### EXERCISE DATA:
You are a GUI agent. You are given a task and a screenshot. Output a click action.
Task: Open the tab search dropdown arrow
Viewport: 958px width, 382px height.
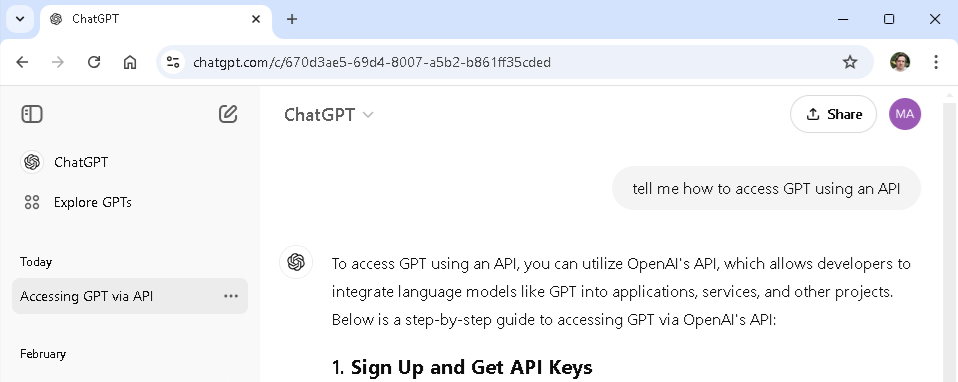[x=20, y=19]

---

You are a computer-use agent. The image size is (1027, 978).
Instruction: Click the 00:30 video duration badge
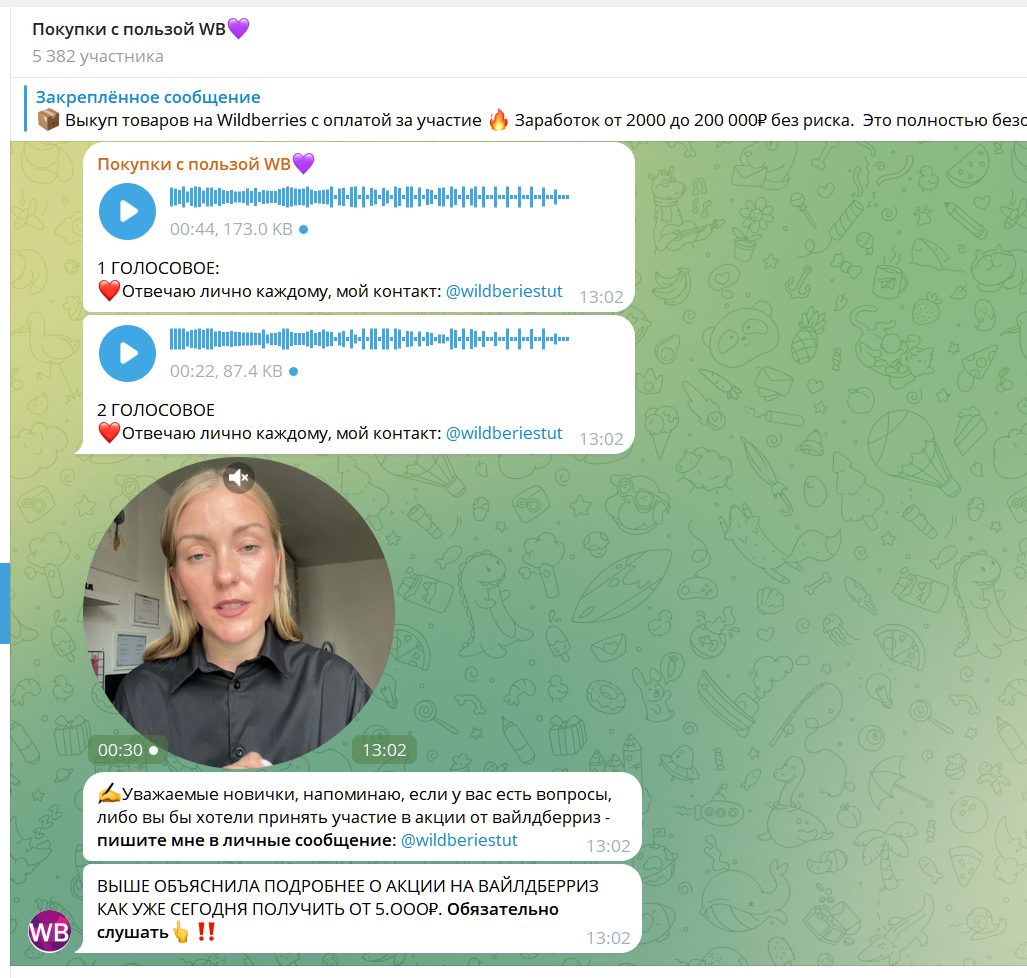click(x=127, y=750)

### TASK TO COMPLETE:
Wherever "agent" turns up in the records, copy the whole line.

### TASK SOLUTION:
You are a GUI agent. You are given a task and a screenshot. Output a click action.
You are a computer-use agent. The image size is (1027, 978).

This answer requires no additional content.